TV-Debatte der US-Demokraten: Jeder hat sich einen Gegner ausgesucht
Doch so unterschiedlich die kopfgesteuerte Radikalreformerin und der joviale Pragmatiker in Stil, Inhalt und Strategie sind: der von vielen Beobachtern erwartete Showdown bleibt aus. Warren nutzt die Redezeit, um ihre detaillierten Pläne zu allen möglichen Politikfeldern vorzutragen und punktet mit präzisen Antworten. Die Attacken auf Biden überlässt sie anderen. Ohnehin scheinen sich die meisten Diskutanten einen Hauptgegner ausgesucht zu haben, an dem sie sich abarbeiten.
Für Warren sind es die Großkonzerne, die die Politik korrumpieren.
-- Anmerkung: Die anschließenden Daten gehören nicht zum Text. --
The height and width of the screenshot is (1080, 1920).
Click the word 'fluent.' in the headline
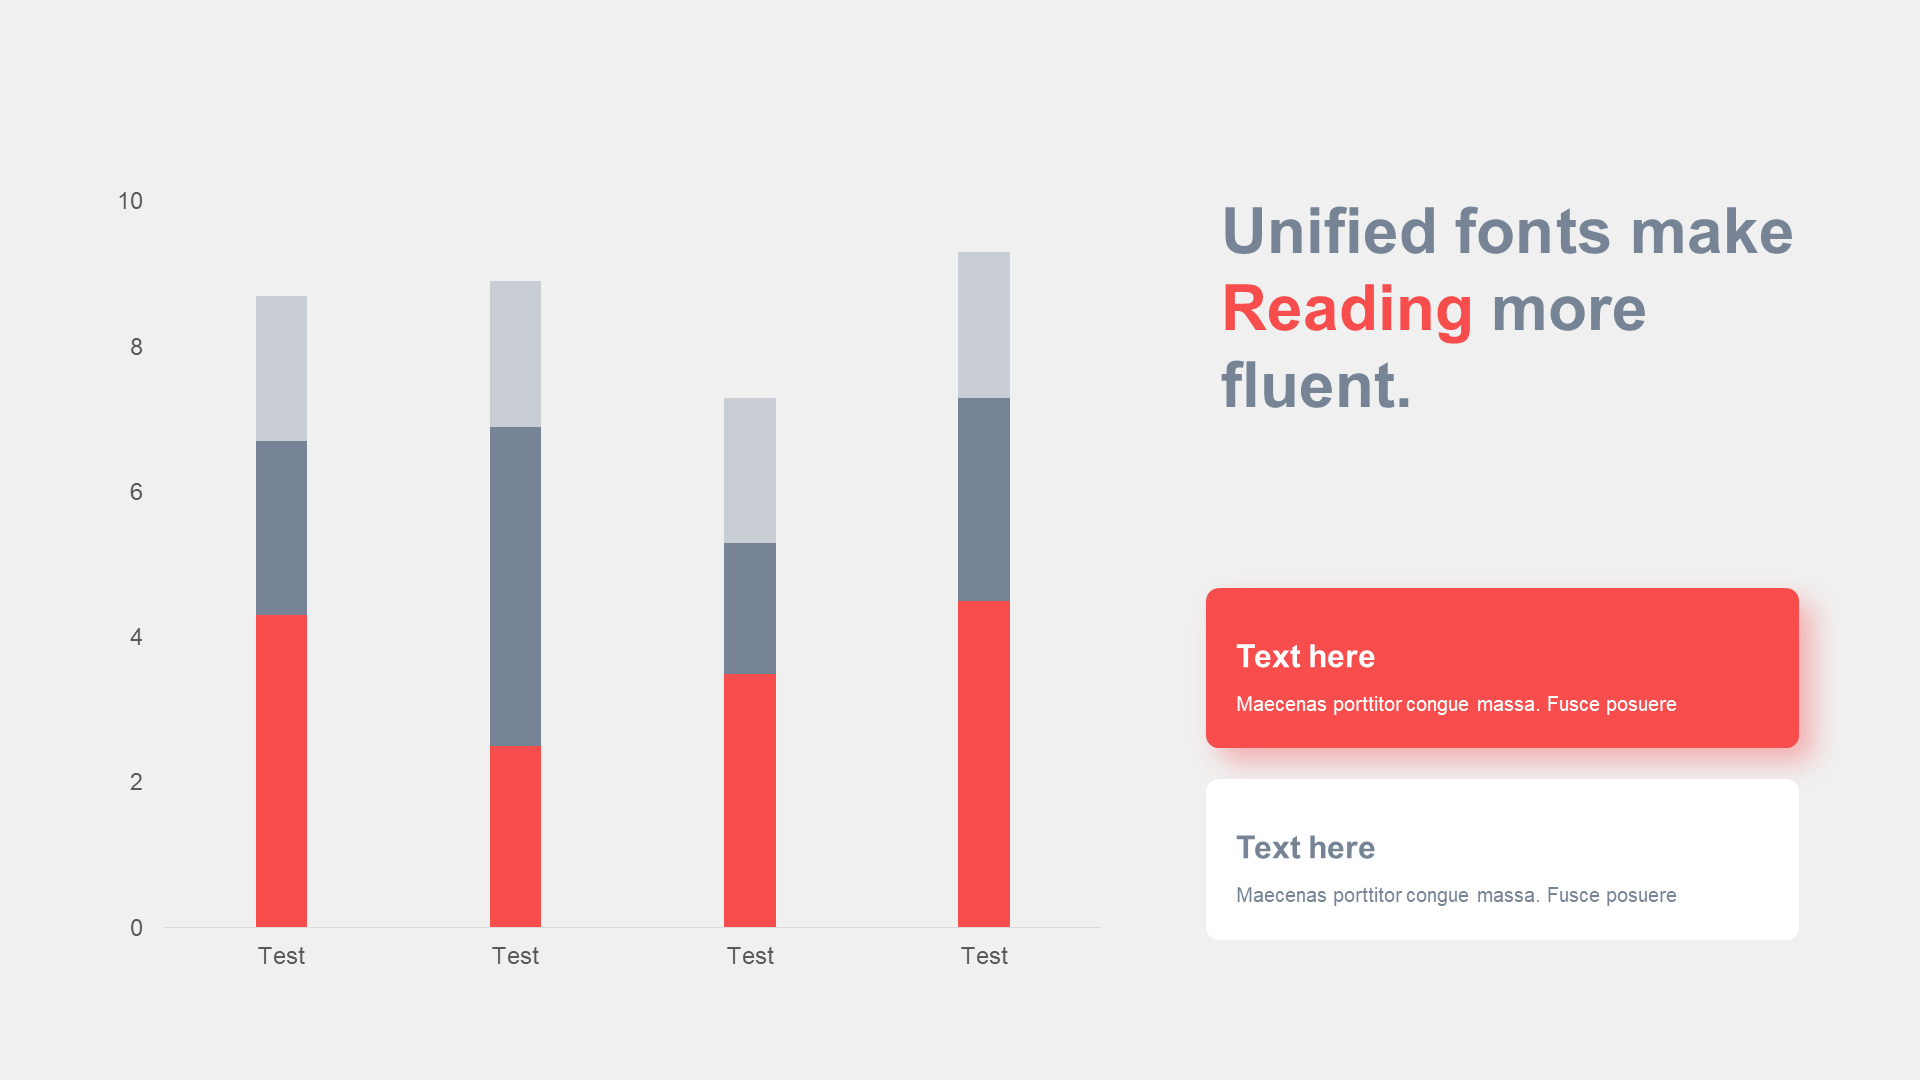[1316, 386]
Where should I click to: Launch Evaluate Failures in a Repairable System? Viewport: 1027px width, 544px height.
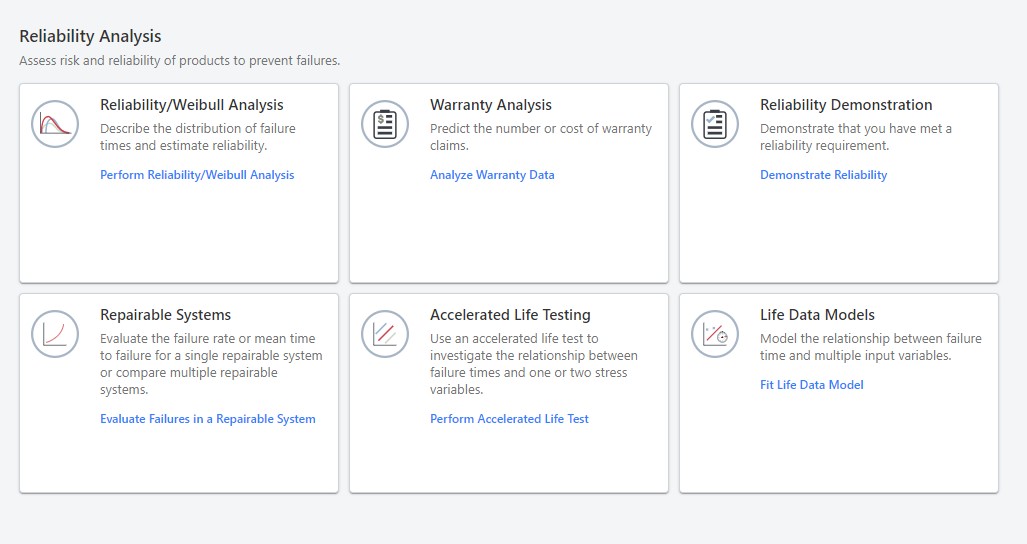click(208, 419)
Der einstige texanische Kongressabgeordnete Beto O’Rourke hat die Waffenlobby ins Visier genommen. Die frühere Staatsanwältin Kamala Harris, die in der ersten Debattenrunde noch Biden scharf angegangen war, hat sich inzwischen auf Präsident Donald Trump verlegt. Und der linke Senator Bernie Sanders, dessen Kopf mutmaßlich durch eine Erkältung noch röter als sonst wirkt, arbeitet sich mit krächzender Stimme am Kapitalismus ab.
Inhaltlich erfahren die Zuschauer nichts wirklich Neues. Erneut wird ausführlich über die Gesundheitspolitik gesprochen, wo sich das von Sanders und Warren vertretene radikale Modell einer Bürgerversicherung („Medicare for all“) und diverse moderatere Reformmodelle bis hin zu der von Biden vertretenen Fortentwicklung von Obamacare bei Beibehaltung der privaten Assekuranzen gegenüberstehen.
US-Wahl 2020: Demokraten wollen Waffenrecht verschärfen
Nach den Massakern von Dayton und El Paso geht es zentral auch um das Waffenrecht. Das wollen alle Kandidaten verschärfen, allerdings unterschiedlich scharf. Beto O’Rourke erklärt öffentlich, dass er halbautomatischen Sturmgewehre verbieten will: „Zum Teufel, ja, wir werden Euch Eure AR-15 und AK-47 abnehmen!“ Das ist eine bemerkenswert mutige Ankündigung in Texas.
Für europäische Zuschauer interessant sind die Aussagen zum Handel und zur Außenpolitik. Da wird deutlich, dass die demokratischen Präsidentschaftskandidaten nicht auf allen Feldern eine gänzlich andere Politik als Trump machen würden. Warren und Sanders finden Zölle und Drohungen gegen Handelspartner zur Durchsetzung amerikanischer Interessen legitim. Und alle Bewerber wollen so schnell wie möglich die US-Soldaten aus Afghanistan abzuziehen. „Wir brauchen die Truppen dort nicht, um die USA vor Terror zu beschützen“, sagt Biden.
Knapp fünf Monate vor den ersten Vorwahlen spielt nicht zuletzt die Präsentation der Kandidaten eine wichtige Rolle. Verschiebungen im Anwärterfeld, da sind sich die professionellen Beobachter einig, gibt es nicht. Favorit Biden, der in den ersten Debatten teilweise erschreckend schwach und defensiv schien, hat eine starke erste Debattenhälfte. Da präsentiert er sich kraftvoll und entschieden. Doch dann scheint seine Konzentration nachzulassen: Er verhaspelt sich mehrfach, redet Sanders mit „Herr Präsident“ an und fabuliert etwas von Schallplattenspielern, die man anschalten soll.
Doch Biden ist in der Bevölkerung populär, und die persönliche Schilderung des tragischen Tods seiner ersten Frau und zweier Kinder illustriert seine Menschlichkeit. Der vermeintliche Königsmörder Castro hingegen hat sich verkalkuliert. Nicht nur hat er eine Äußerung Bidens falsch wiedergegeben. Seine rüpelhafte Attacke wird vom Publikum mit Buhrufen quittiert.